> [WHAT IS NEEDED]: Your answer should hold exactly the lines from the one with "Click the yellow-green" through the last line of the material below, nothing before and nothing extra.

> [SUPPLIED DATA]:
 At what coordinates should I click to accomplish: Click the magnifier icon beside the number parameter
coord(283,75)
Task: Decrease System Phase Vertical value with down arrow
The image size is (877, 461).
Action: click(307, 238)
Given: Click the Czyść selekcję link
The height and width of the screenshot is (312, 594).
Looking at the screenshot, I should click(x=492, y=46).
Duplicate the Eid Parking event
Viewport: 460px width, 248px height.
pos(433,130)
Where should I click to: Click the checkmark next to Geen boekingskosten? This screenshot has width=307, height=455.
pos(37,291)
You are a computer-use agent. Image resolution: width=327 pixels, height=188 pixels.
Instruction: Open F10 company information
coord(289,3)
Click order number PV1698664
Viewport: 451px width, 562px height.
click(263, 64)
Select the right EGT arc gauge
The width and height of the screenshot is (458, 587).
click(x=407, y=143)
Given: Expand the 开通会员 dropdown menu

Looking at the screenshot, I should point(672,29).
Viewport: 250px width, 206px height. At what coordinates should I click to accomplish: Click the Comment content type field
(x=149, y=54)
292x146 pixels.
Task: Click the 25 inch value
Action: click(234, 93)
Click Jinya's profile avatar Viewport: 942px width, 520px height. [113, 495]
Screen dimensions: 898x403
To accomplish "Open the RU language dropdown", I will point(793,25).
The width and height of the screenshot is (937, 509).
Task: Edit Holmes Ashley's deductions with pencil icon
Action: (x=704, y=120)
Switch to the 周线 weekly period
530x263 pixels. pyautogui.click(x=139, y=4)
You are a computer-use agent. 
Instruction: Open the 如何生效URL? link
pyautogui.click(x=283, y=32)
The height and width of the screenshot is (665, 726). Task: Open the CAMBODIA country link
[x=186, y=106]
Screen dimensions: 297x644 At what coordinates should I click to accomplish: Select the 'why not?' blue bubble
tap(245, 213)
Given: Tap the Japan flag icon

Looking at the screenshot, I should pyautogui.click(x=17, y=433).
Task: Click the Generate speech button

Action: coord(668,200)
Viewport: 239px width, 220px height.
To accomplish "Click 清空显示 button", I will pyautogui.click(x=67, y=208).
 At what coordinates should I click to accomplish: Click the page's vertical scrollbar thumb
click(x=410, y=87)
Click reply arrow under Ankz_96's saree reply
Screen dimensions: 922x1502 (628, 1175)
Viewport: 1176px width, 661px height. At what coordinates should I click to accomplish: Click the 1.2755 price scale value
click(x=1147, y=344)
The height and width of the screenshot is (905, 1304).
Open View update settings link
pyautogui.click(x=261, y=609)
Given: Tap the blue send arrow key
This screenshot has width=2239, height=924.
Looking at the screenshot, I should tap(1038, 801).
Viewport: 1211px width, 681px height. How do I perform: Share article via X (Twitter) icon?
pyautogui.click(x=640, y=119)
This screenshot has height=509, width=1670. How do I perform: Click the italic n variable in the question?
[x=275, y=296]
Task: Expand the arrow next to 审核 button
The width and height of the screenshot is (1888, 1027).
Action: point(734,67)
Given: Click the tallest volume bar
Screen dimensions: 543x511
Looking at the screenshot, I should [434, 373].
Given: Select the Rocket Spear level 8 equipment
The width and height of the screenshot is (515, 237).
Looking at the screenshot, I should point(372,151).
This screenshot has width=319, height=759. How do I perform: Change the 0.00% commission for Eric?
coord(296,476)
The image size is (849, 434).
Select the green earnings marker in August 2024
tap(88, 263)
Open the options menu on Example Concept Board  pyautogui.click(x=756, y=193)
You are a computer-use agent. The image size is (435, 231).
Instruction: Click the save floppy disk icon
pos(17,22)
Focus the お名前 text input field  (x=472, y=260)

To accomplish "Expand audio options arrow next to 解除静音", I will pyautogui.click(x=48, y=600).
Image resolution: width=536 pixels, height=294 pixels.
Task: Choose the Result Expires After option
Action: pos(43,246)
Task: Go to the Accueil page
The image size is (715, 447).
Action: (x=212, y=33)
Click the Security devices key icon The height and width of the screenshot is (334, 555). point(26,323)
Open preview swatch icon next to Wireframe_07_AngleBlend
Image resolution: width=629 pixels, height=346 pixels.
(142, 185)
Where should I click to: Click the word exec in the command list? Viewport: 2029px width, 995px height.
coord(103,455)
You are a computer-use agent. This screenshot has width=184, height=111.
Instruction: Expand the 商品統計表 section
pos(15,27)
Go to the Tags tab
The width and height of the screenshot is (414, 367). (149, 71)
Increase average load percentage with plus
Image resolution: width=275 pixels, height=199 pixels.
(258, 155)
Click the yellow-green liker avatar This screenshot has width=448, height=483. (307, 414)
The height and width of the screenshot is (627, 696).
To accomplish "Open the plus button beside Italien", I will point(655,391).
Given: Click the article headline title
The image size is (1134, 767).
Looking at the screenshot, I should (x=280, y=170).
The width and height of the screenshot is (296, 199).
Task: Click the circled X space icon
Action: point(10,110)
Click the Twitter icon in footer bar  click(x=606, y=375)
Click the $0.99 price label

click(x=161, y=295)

> [THE COMPLETED TASK]:
Click the yellow-green liker avatar This screenshot has width=448, height=483. (307, 414)
The height and width of the screenshot is (627, 696).
To accomplish "Open the plus button beside Italien", I will point(655,391).
Given: Click the article headline title
The image size is (1134, 767).
Looking at the screenshot, I should (x=280, y=170).
The width and height of the screenshot is (296, 199).
Task: Click the circled X space icon
Action: point(10,110)
Click the Twitter icon in footer bar  click(x=606, y=375)
Click the $0.99 price label

click(x=161, y=295)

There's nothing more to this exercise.